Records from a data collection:
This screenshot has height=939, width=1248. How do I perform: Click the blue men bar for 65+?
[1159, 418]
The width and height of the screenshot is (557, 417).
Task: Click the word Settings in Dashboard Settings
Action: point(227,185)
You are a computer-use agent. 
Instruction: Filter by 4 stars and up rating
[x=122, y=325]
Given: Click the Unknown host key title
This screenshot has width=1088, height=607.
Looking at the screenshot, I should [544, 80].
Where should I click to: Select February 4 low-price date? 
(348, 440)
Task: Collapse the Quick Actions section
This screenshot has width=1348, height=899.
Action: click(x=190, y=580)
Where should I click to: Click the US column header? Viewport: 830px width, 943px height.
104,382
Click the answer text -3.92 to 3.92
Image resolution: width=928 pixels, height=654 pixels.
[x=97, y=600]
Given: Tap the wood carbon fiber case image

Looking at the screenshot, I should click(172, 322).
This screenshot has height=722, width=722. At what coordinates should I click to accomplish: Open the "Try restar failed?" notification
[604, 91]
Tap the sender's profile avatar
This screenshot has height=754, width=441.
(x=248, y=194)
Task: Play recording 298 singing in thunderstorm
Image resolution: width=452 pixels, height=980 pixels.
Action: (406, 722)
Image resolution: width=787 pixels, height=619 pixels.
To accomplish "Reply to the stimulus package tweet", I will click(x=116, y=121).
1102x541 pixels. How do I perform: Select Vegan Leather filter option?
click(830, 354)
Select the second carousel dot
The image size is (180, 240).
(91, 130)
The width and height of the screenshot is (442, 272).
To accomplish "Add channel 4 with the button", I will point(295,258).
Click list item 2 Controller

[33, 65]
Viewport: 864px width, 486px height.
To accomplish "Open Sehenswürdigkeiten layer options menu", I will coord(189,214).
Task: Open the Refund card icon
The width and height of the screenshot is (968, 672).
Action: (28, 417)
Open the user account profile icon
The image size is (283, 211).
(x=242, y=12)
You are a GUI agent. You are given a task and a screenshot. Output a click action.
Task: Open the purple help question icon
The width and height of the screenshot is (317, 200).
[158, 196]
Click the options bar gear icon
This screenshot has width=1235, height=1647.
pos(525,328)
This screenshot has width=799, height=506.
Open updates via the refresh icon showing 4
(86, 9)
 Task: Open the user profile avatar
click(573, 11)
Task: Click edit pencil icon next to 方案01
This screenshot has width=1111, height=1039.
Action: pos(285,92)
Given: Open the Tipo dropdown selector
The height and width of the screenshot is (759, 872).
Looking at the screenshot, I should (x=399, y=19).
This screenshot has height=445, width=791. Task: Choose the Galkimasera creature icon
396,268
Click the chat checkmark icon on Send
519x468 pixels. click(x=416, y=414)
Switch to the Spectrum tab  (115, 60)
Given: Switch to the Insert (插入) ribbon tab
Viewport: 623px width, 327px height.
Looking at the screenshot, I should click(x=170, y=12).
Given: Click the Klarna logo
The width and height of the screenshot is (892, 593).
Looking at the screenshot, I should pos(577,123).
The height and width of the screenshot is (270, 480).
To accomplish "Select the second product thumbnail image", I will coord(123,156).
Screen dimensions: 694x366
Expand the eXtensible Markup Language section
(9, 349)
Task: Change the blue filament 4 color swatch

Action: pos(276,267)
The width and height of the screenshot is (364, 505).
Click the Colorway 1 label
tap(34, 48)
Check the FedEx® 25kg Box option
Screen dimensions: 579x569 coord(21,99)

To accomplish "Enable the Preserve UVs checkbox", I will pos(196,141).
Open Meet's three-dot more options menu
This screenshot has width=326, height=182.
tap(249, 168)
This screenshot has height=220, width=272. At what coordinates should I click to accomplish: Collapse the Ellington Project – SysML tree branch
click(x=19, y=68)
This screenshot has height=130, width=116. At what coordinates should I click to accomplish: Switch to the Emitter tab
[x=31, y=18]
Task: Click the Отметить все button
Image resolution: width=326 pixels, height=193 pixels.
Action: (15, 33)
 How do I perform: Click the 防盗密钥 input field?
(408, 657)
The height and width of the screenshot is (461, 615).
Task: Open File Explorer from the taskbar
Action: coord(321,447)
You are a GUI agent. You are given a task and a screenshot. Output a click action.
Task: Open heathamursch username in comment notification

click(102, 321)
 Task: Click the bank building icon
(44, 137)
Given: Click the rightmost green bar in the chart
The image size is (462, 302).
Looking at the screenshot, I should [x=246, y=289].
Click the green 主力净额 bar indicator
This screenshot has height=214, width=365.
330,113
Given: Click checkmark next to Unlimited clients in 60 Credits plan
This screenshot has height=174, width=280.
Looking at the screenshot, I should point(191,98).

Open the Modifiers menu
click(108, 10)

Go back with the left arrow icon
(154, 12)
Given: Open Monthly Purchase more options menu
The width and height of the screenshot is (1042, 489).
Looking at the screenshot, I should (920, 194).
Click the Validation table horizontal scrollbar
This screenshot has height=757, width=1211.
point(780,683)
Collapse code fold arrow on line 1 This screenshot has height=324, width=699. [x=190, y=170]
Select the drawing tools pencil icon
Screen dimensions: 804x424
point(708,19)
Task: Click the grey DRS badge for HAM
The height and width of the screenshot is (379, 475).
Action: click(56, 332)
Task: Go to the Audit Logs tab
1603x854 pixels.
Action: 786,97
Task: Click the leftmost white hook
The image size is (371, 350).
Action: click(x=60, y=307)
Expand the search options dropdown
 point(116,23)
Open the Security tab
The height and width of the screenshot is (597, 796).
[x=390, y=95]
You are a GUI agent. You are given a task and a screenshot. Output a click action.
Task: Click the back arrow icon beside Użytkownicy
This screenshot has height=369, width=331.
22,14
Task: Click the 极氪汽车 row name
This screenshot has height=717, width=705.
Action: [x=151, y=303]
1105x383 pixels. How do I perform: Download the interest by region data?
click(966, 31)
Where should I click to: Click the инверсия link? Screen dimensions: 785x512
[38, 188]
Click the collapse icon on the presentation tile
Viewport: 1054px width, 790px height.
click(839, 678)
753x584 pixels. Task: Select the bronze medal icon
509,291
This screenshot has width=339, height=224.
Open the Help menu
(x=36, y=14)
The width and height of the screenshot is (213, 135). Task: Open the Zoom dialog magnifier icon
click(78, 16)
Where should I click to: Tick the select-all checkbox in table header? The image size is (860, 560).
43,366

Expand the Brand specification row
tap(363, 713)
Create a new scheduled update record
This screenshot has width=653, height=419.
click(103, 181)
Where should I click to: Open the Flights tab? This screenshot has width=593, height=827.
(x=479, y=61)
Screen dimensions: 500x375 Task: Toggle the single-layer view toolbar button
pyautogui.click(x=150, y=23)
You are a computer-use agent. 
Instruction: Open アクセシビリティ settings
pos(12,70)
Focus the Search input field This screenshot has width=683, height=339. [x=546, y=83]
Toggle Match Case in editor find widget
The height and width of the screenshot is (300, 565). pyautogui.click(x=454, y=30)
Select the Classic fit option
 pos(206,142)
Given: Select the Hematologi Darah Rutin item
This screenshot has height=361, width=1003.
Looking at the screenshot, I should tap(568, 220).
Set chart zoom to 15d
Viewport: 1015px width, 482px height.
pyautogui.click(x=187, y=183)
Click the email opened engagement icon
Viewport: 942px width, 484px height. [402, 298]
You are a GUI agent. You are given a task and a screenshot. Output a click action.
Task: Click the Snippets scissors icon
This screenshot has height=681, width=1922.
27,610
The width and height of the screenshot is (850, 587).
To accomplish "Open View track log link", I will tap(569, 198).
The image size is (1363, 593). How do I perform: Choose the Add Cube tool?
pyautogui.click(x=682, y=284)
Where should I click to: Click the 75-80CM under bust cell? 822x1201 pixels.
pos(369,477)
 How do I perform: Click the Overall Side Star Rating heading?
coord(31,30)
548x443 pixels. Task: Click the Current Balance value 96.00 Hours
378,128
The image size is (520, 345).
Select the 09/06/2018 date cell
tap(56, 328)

#### Task item
Filter the entries above down to the lines that hold the word "pencil", and copy those lines.

#### Exercise answer
Task: Click edit pencil icon next to 方案01
Select the drawing tools pencil icon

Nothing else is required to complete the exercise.